TEXTAUSZUG:
Und dabei wird oft auf scheinbar willkürliche Unterscheidungsmerkmale zurückgegriffen – auf Hautfarbe, Kleidungsstil, auf Sprache oder Rituale als Kriterium der Zugehörigkeit zu einer Gruppe. In ihrem Buch „Gegen den Hass“ erinnert Carolin Emcke[2] an das sprichwörtliche Schiboleth, dass die Ephraemiter und die Gileaditer unterschied – zwei Volksgruppen des Nahen Ostens zur Zeit der hebräischen Bibel, von denen das Buch Richter erzählt. Eigentlich trennte sie nichts als der Fluss Jordan. Und doch wurden zehntausende Ephraemiter ermordet, weil sie anders waren. Weil sie das Schi anders aussprachen als ihre Nachbarn. „Deine Sprache verrät Dich“, bekommt auch Petrus zu hören, der sich noch immer in der Nähe Jesu aufhält, als der schon verhaftet ist und gefoltert wird. „Kommst Du nicht auch aus Galiläa wie der da?“

 

Religion als mächtiger Identitäts-Rahmen

Sprache und Kultur stiften Identität. Und Religion stiftet Sinn; mit ihren Traditionen und Ritualen kann sie Sicherheit geben in unsicheren Zeiten. Ähnlich wie im Judentum ist bei den Yesiden die Ethnie mit der Religion verbunden ist. Konversionen sind also eigentlich nicht möglich und auch nicht denkbar. Wie gewinnt man aber Freiheit, wie bewahrt man seine Würde jenseits der eingeborenen Identität? Wer bin ich noch nach einer Vergewaltigung, einer Zwangskonversion? Es sind gerade die Frauen, die diese Fragen stellen – nicht nur im Nahen Osten, sondern auch unter den Migrantinnen in Deutschland. Und ich bewundere diejenigen, die jenseits der Zuweisungen gelernt haben, ihren eigenen Weg zu gehen und ihre persönliche Geschichte zu schreiben. Mit ihrer geistigen Freiheit machen sie anderen Hoffnung – nicht nur auf Überleben, sondern auf ein neues Leben. So wie Naja Murad mit ihren großartigen Vorträgen und Projekten.

DATENAUSZUG:
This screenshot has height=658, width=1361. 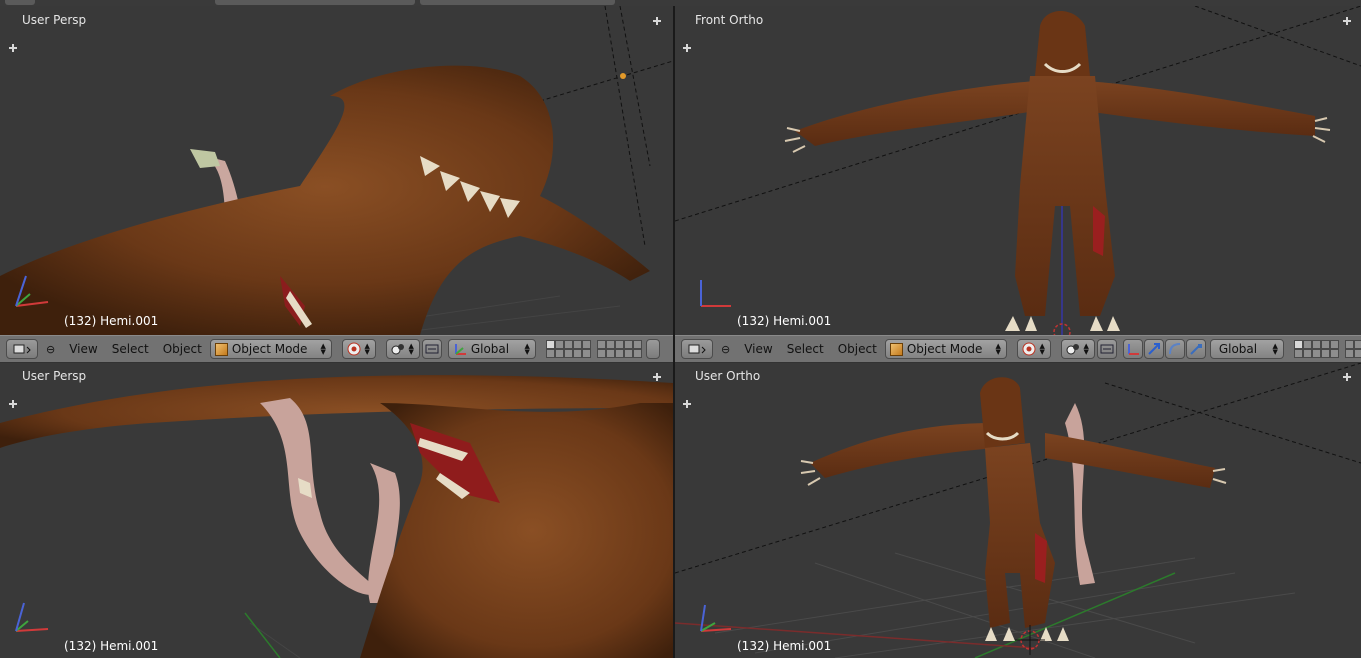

AUFGABE: Welche Unterscheidungsmerkmale führt der Textauszug als Kriterien der Zugehörigkeit zu einer Gruppe an? Zähle alle auf. Stütze dich ausschließlich auf den Textauszug.

LÖSUNG: Hautfarbe, Kleidungsstil, Sprache, Rituale